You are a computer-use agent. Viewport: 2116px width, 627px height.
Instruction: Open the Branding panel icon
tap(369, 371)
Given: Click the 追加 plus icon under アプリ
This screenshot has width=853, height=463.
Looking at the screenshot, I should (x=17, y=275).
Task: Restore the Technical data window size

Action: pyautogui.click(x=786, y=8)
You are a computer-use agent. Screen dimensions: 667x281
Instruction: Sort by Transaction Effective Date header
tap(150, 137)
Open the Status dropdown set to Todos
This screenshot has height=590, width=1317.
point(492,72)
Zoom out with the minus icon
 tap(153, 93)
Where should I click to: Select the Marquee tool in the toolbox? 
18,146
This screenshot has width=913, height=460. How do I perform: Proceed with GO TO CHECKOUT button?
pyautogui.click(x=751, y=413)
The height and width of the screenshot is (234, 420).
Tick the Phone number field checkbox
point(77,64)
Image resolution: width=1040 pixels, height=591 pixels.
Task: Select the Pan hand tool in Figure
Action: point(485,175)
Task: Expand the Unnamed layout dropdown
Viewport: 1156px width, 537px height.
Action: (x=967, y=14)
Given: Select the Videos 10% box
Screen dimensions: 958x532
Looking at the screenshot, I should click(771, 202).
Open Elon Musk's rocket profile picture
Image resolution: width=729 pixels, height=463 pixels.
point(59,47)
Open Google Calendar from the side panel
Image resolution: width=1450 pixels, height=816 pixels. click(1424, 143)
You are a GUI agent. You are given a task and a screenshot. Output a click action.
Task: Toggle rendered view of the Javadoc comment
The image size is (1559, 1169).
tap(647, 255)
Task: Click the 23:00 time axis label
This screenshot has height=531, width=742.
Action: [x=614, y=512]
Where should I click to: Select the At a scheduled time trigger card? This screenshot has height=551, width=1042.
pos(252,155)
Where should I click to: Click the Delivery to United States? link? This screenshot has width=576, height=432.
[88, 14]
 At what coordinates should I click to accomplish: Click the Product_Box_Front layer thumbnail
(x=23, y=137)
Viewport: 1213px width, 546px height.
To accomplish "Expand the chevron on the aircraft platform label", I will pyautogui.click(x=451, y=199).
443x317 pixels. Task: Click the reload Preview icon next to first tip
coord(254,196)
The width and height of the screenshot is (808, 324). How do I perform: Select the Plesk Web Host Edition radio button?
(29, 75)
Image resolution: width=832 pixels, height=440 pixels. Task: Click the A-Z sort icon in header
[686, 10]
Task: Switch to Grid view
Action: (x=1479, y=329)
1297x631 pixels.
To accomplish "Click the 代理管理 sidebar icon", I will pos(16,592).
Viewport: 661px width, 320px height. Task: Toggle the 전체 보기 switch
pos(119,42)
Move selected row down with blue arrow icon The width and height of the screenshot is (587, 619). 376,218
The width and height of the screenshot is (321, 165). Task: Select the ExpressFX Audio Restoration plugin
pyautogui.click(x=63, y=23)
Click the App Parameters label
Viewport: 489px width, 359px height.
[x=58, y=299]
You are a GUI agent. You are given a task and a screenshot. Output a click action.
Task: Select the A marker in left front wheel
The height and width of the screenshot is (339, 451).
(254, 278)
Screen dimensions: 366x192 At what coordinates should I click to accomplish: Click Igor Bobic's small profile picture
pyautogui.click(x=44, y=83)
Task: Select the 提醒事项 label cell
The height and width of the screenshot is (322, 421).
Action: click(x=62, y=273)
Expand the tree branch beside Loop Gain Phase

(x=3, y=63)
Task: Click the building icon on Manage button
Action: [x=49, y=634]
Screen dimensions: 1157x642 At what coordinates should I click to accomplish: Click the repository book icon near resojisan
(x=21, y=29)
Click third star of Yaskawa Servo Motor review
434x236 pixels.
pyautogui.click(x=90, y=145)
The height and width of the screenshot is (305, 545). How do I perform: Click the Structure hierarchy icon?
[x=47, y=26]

- [REQUIREMENT]:
Can you rewrite all the records above, changing every "Screen dimensions" to "Display size" and leaving everything else as it is?

- [SOLVED PROBLEM]:
You are a computer-use agent. Viewport: 2116px width, 627px height.
Instruction: Open the Branding panel icon
tap(369, 371)
Given: Click the 追加 plus icon under アプリ
This screenshot has width=853, height=463.
Looking at the screenshot, I should (x=17, y=275).
Task: Restore the Technical data window size

Action: pyautogui.click(x=786, y=8)
You are a computer-use agent. Display size: 667x281
Instruction: Sort by Transaction Effective Date header
tap(150, 137)
Open the Status dropdown set to Todos
This screenshot has height=590, width=1317.
point(492,72)
Zoom out with the minus icon
 tap(153, 93)
Where should I click to: Select the Marquee tool in the toolbox? 
18,146
This screenshot has width=913, height=460. How do I perform: Proceed with GO TO CHECKOUT button?
pyautogui.click(x=751, y=413)
The height and width of the screenshot is (234, 420).
Tick the Phone number field checkbox
point(77,64)
Image resolution: width=1040 pixels, height=591 pixels.
Task: Select the Pan hand tool in Figure
Action: point(485,175)
Task: Expand the Unnamed layout dropdown
Viewport: 1156px width, 537px height.
Action: (x=967, y=14)
Given: Select the Videos 10% box
Display size: 958x532
Looking at the screenshot, I should click(771, 202).
Open Elon Musk's rocket profile picture
Image resolution: width=729 pixels, height=463 pixels.
point(59,47)
Open Google Calendar from the side panel
Image resolution: width=1450 pixels, height=816 pixels. click(1424, 143)
You are a GUI agent. You are given a task and a screenshot. Output a click action.
Task: Toggle rendered view of the Javadoc comment
The image size is (1559, 1169).
tap(647, 255)
Task: Click the 23:00 time axis label
This screenshot has height=531, width=742.
Action: [x=614, y=512]
Where should I click to: Select the At a scheduled time trigger card? This screenshot has height=551, width=1042.
pos(252,155)
Where should I click to: Click the Delivery to United States? link? This screenshot has width=576, height=432.
[88, 14]
 At what coordinates should I click to accomplish: Click the Product_Box_Front layer thumbnail
(x=23, y=137)
Viewport: 1213px width, 546px height.
To accomplish "Expand the chevron on the aircraft platform label", I will pyautogui.click(x=451, y=199).
443x317 pixels. Task: Click the reload Preview icon next to first tip
coord(254,196)
The width and height of the screenshot is (808, 324). How do I perform: Select the Plesk Web Host Edition radio button?
(29, 75)
Image resolution: width=832 pixels, height=440 pixels. Task: Click the A-Z sort icon in header
[686, 10]
Task: Switch to Grid view
Action: (x=1479, y=329)
1297x631 pixels.
To accomplish "Click the 代理管理 sidebar icon", I will pos(16,592).
Viewport: 661px width, 320px height. Task: Toggle the 전체 보기 switch
pos(119,42)
Move selected row down with blue arrow icon The width and height of the screenshot is (587, 619). 376,218
The width and height of the screenshot is (321, 165). Task: Select the ExpressFX Audio Restoration plugin
pyautogui.click(x=63, y=23)
Click the App Parameters label
Viewport: 489px width, 359px height.
[x=58, y=299]
You are a GUI agent. You are given a task and a screenshot. Output a click action.
Task: Select the A marker in left front wheel
The height and width of the screenshot is (339, 451).
(254, 278)
Display size: 366x192 At what coordinates should I click to accomplish: Click Igor Bobic's small profile picture
pyautogui.click(x=44, y=83)
Task: Select the 提醒事项 label cell
The height and width of the screenshot is (322, 421).
Action: click(x=62, y=273)
Expand the tree branch beside Loop Gain Phase

(x=3, y=63)
Task: Click the building icon on Manage button
Action: [x=49, y=634]
Display size: 1157x642 At what coordinates should I click to accomplish: Click the repository book icon near resojisan
(x=21, y=29)
Click third star of Yaskawa Servo Motor review
434x236 pixels.
pyautogui.click(x=90, y=145)
The height and width of the screenshot is (305, 545). How do I perform: Click the Structure hierarchy icon?
[x=47, y=26]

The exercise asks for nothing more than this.